-- Required action --
If a record holds a picture, leave the picture out; return everything else exactly.

-- Supplied records --
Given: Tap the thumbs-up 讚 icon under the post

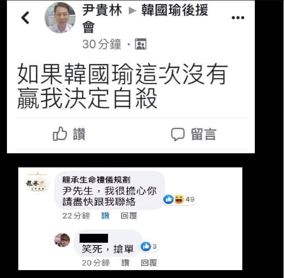Looking at the screenshot, I should (60, 134).
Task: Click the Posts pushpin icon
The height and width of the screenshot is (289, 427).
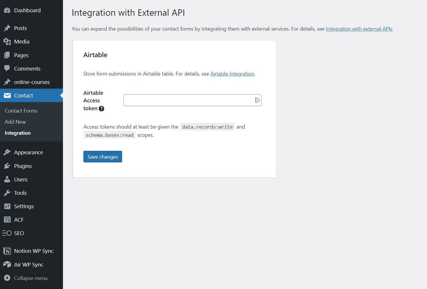Action: click(6, 28)
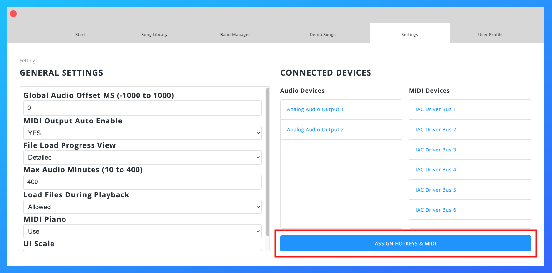Close the window with the red button

pyautogui.click(x=13, y=14)
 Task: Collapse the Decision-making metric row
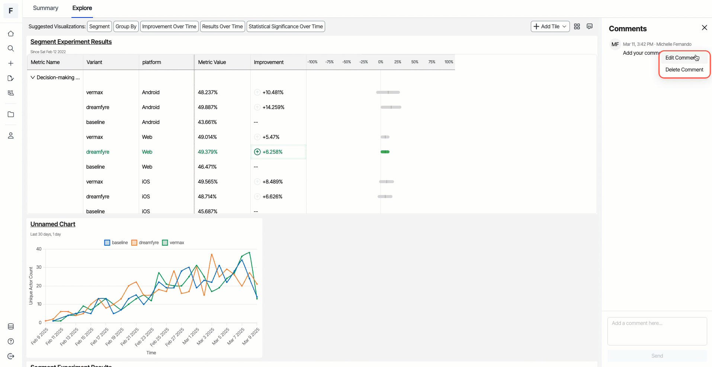coord(33,77)
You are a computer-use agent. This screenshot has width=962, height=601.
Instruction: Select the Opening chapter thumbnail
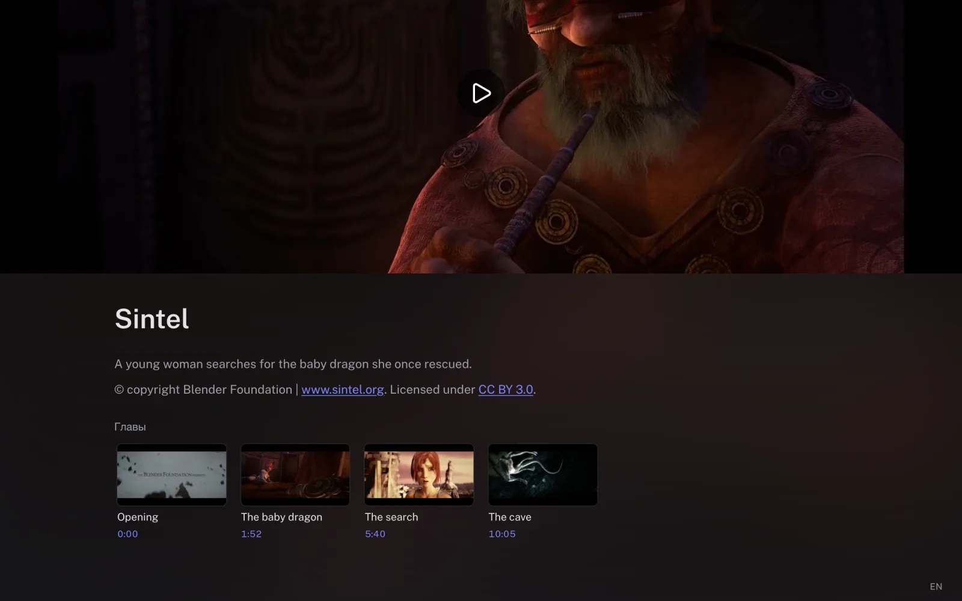[171, 475]
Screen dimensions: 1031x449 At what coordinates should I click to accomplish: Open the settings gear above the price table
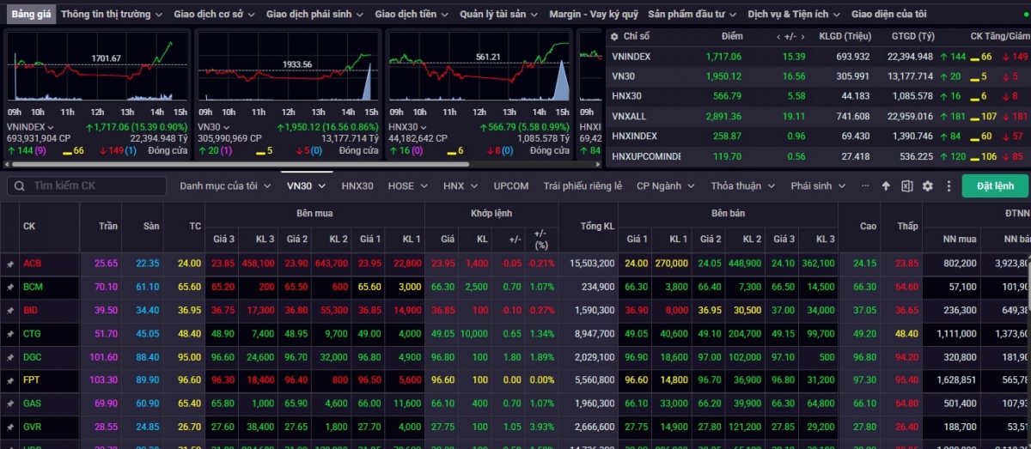coord(927,186)
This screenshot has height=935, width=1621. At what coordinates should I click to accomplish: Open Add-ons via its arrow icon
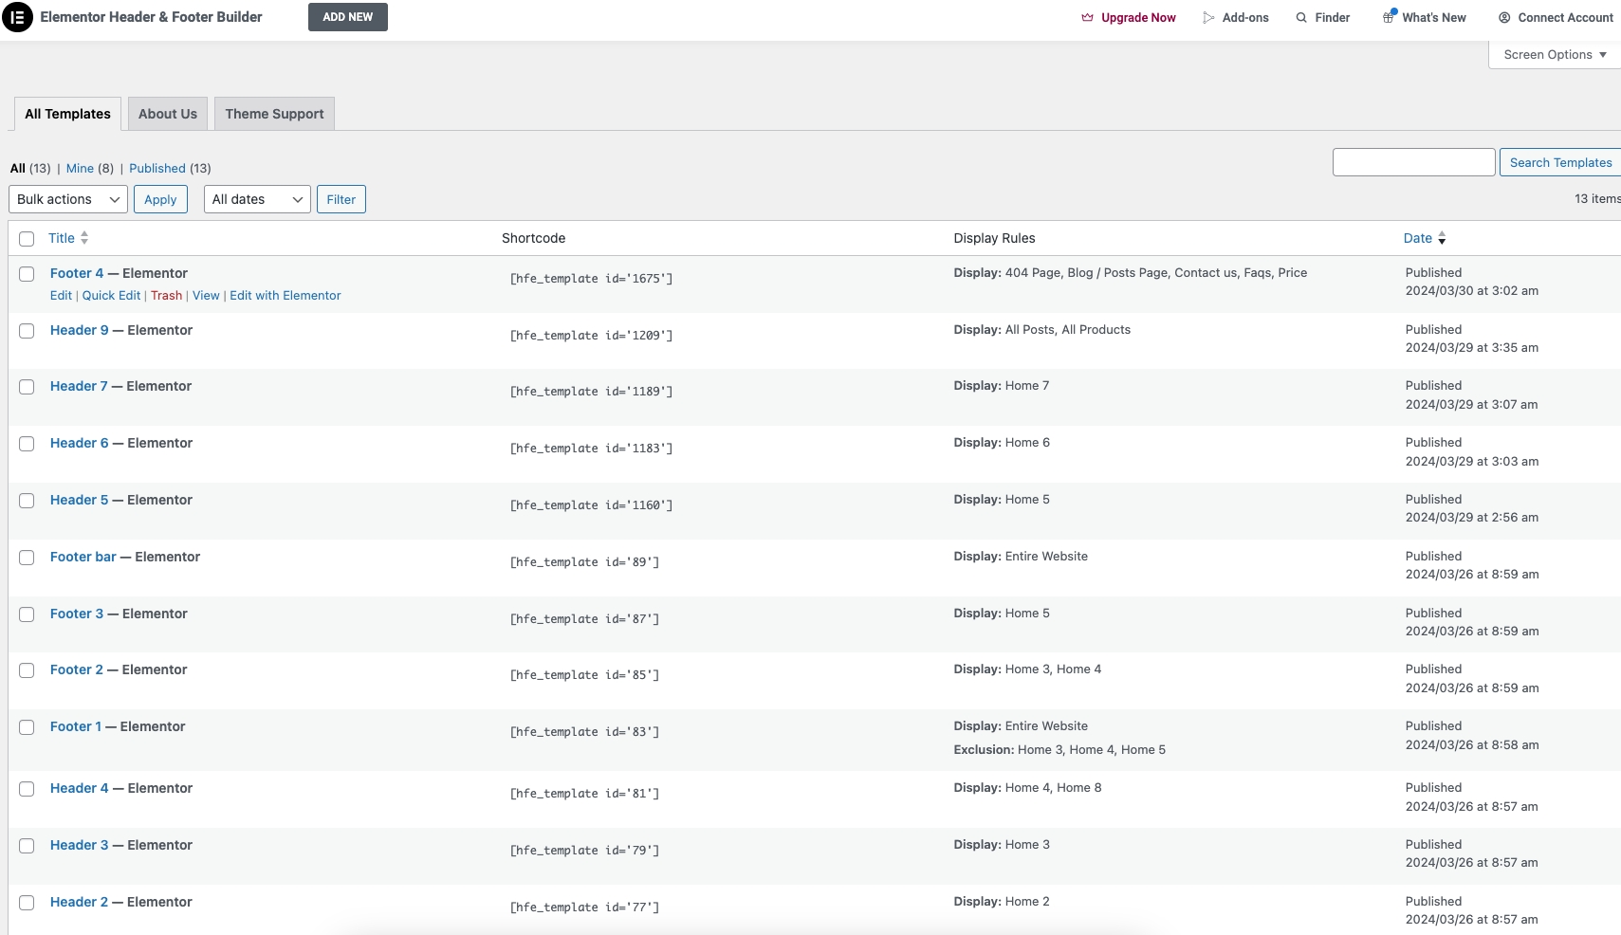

-- Result below --
Given: Tap the thumbs-up 讚 icon under the post

Looking at the screenshot, I should (60, 134).
Task: Click the Posts pushpin icon
The height and width of the screenshot is (289, 427).
Action: click(6, 28)
Close the window with the red button

pyautogui.click(x=13, y=14)
 Task: Collapse the Decision-making metric row
coord(33,77)
You are a computer-use agent. This screenshot has width=962, height=601.
Instruction: Select the Opening chapter thumbnail
[171, 475]
Screen dimensions: 1031x449 At what coordinates should I click to accomplish: Open the settings gear above the price table
coord(927,186)
This screenshot has height=935, width=1621. At what coordinates should I click to accomplish: Open Add-ons via its arrow icon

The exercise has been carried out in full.